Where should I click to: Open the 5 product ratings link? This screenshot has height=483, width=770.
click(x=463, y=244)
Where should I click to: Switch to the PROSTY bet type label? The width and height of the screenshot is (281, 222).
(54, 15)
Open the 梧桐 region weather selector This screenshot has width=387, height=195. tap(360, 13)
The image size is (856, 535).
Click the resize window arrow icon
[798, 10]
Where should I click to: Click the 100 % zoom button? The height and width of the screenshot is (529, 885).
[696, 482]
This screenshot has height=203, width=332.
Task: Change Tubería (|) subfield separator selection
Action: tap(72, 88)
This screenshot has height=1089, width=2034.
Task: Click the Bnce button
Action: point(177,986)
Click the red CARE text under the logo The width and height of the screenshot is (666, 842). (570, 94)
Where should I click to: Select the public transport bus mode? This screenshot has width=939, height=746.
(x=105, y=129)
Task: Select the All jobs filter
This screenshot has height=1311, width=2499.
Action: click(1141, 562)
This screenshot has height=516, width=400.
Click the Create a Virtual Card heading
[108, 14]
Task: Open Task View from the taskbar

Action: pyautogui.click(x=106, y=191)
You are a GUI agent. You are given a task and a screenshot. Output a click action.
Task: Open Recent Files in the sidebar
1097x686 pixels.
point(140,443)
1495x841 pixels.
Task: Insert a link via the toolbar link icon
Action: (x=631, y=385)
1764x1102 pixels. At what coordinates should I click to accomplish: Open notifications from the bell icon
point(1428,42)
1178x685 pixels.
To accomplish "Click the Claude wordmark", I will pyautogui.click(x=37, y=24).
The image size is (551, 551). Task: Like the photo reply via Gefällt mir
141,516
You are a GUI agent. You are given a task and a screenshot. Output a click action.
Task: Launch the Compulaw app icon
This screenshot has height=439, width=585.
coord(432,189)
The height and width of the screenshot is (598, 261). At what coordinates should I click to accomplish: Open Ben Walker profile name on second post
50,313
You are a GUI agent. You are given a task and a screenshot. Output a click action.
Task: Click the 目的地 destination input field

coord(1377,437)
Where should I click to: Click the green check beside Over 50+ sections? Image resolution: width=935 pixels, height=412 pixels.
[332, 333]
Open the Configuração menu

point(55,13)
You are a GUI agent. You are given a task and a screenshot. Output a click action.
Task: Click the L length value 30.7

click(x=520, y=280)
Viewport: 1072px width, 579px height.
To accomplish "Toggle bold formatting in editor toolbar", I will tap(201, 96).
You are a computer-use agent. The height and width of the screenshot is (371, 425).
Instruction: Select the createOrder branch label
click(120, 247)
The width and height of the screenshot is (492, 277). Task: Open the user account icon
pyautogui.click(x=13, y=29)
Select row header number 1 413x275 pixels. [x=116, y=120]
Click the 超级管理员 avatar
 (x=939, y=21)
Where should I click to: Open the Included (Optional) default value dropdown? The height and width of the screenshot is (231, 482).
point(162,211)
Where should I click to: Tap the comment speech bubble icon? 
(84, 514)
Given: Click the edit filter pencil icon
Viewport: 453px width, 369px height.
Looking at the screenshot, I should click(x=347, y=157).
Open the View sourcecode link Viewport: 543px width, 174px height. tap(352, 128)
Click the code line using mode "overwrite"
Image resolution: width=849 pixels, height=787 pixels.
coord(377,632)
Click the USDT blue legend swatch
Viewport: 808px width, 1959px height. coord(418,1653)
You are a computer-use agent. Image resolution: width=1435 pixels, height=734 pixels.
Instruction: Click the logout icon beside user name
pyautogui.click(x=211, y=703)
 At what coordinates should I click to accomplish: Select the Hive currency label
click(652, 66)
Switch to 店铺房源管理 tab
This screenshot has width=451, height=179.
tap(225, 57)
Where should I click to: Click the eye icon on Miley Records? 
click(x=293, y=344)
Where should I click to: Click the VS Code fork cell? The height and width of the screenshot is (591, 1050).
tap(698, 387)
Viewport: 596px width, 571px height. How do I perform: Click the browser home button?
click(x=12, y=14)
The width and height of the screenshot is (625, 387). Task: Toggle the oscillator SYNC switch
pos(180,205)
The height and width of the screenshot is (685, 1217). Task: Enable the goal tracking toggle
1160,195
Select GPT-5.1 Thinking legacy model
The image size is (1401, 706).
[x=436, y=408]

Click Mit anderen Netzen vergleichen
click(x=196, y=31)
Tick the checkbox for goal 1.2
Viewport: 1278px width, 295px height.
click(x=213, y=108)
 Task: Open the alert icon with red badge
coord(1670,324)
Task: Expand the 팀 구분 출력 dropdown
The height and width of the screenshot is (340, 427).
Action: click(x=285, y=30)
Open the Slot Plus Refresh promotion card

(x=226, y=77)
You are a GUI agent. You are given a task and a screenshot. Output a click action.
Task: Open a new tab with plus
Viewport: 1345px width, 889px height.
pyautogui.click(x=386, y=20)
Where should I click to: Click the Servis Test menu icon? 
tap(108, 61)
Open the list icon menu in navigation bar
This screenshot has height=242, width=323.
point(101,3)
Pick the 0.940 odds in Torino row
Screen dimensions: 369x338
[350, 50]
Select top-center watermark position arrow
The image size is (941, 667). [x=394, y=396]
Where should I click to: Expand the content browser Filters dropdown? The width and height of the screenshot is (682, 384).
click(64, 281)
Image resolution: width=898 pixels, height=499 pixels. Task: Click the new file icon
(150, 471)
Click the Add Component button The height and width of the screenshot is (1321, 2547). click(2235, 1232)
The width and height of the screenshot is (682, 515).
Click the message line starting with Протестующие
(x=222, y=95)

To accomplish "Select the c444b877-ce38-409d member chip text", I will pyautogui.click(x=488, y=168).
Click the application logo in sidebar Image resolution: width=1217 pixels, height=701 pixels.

======

• EXERCISE: Copy out all the entries above again, putting "Where do I click to" wherever "Where should I click to" appears and leaving everything else the same.

• SOLUTION TO THE PROBLEM:
Where do I click to: Open the 5 product ratings link? This screenshot has height=483, width=770.
click(x=463, y=244)
Where do I click to: Switch to the PROSTY bet type label? The width and height of the screenshot is (281, 222).
(54, 15)
Open the 梧桐 region weather selector This screenshot has width=387, height=195. tap(360, 13)
The image size is (856, 535).
Click the resize window arrow icon
[798, 10]
Where do I click to: Click the 100 % zoom button? The height and width of the screenshot is (529, 885).
[696, 482]
This screenshot has height=203, width=332.
Task: Change Tubería (|) subfield separator selection
Action: tap(72, 88)
This screenshot has height=1089, width=2034.
Task: Click the Bnce button
Action: point(177,986)
Click the red CARE text under the logo The width and height of the screenshot is (666, 842). (570, 94)
Where do I click to: Select the public transport bus mode? This screenshot has width=939, height=746.
(x=105, y=129)
Task: Select the All jobs filter
This screenshot has height=1311, width=2499.
Action: click(1141, 562)
This screenshot has height=516, width=400.
Click the Create a Virtual Card heading
[108, 14]
Task: Open Task View from the taskbar

Action: pyautogui.click(x=106, y=191)
You are a GUI agent. You are given a task and a screenshot. Output a click action.
Task: Open Recent Files in the sidebar
1097x686 pixels.
point(140,443)
1495x841 pixels.
Task: Insert a link via the toolbar link icon
Action: (x=631, y=385)
1764x1102 pixels. At what coordinates should I click to accomplish: Open notifications from the bell icon
point(1428,42)
1178x685 pixels.
To accomplish "Click the Claude wordmark", I will pyautogui.click(x=37, y=24).
The image size is (551, 551). Task: Like the photo reply via Gefällt mir
141,516
You are a GUI agent. You are given a task and a screenshot. Output a click action.
Task: Launch the Compulaw app icon
This screenshot has height=439, width=585.
coord(432,189)
The height and width of the screenshot is (598, 261). At what coordinates should I click to accomplish: Open Ben Walker profile name on second post
50,313
You are a GUI agent. You are given a task and a screenshot. Output a click action.
Task: Click the 目的地 destination input field

coord(1377,437)
Where do I click to: Click the green check beside Over 50+ sections? Image resolution: width=935 pixels, height=412 pixels.
[332, 333]
Open the Configuração menu

point(55,13)
You are a GUI agent. You are given a task and a screenshot. Output a click action.
Task: Click the L length value 30.7

click(x=520, y=280)
Viewport: 1072px width, 579px height.
To accomplish "Toggle bold formatting in editor toolbar", I will tap(201, 96).
You are a computer-use agent. The height and width of the screenshot is (371, 425).
Instruction: Select the createOrder branch label
click(120, 247)
The width and height of the screenshot is (492, 277). Task: Open the user account icon
pyautogui.click(x=13, y=29)
Select row header number 1 413x275 pixels. [x=116, y=120]
Click the 超级管理员 avatar
 (x=939, y=21)
Where do I click to: Open the Included (Optional) default value dropdown? The height and width of the screenshot is (231, 482).
point(162,211)
Where do I click to: Tap the comment speech bubble icon? 
(84, 514)
Given: Click the edit filter pencil icon
Viewport: 453px width, 369px height.
Looking at the screenshot, I should click(x=347, y=157).
Open the View sourcecode link Viewport: 543px width, 174px height. tap(352, 128)
Click the code line using mode "overwrite"
Image resolution: width=849 pixels, height=787 pixels.
coord(377,632)
Click the USDT blue legend swatch
Viewport: 808px width, 1959px height. coord(418,1653)
You are a computer-use agent. Image resolution: width=1435 pixels, height=734 pixels.
Instruction: Click the logout icon beside user name
pyautogui.click(x=211, y=703)
 At what coordinates should I click to accomplish: Select the Hive currency label
click(652, 66)
Switch to 店铺房源管理 tab
This screenshot has width=451, height=179.
tap(225, 57)
Where do I click to: Click the eye icon on Miley Records? 
click(x=293, y=344)
Where do I click to: Click the VS Code fork cell? The height and width of the screenshot is (591, 1050).
tap(698, 387)
Viewport: 596px width, 571px height. How do I perform: Click the browser home button?
click(x=12, y=14)
The width and height of the screenshot is (625, 387). Task: Toggle the oscillator SYNC switch
pos(180,205)
The height and width of the screenshot is (685, 1217). Task: Enable the goal tracking toggle
1160,195
Select GPT-5.1 Thinking legacy model
The image size is (1401, 706).
[x=436, y=408]

Click Mit anderen Netzen vergleichen
click(x=196, y=31)
Tick the checkbox for goal 1.2
Viewport: 1278px width, 295px height.
click(x=213, y=108)
 Task: Open the alert icon with red badge
coord(1670,324)
Task: Expand the 팀 구분 출력 dropdown
The height and width of the screenshot is (340, 427).
Action: click(x=285, y=30)
Open the Slot Plus Refresh promotion card

(x=226, y=77)
You are a GUI agent. You are given a task and a screenshot. Output a click action.
Task: Open a new tab with plus
Viewport: 1345px width, 889px height.
pyautogui.click(x=386, y=20)
Where do I click to: Click the Servis Test menu icon? 
tap(108, 61)
Open the list icon menu in navigation bar
This screenshot has height=242, width=323.
point(101,3)
Pick the 0.940 odds in Torino row
Screen dimensions: 369x338
[350, 50]
Select top-center watermark position arrow
The image size is (941, 667). [x=394, y=396]
Where do I click to: Expand the content browser Filters dropdown? The width and height of the screenshot is (682, 384).
click(64, 281)
Image resolution: width=898 pixels, height=499 pixels. Task: Click the new file icon
(150, 471)
Click the Add Component button The height and width of the screenshot is (1321, 2547). click(2235, 1232)
The width and height of the screenshot is (682, 515).
Click the message line starting with Протестующие
(x=222, y=95)

To accomplish "Select the c444b877-ce38-409d member chip text", I will pyautogui.click(x=488, y=168).
Click the application logo in sidebar Image resolution: width=1217 pixels, height=701 pixels.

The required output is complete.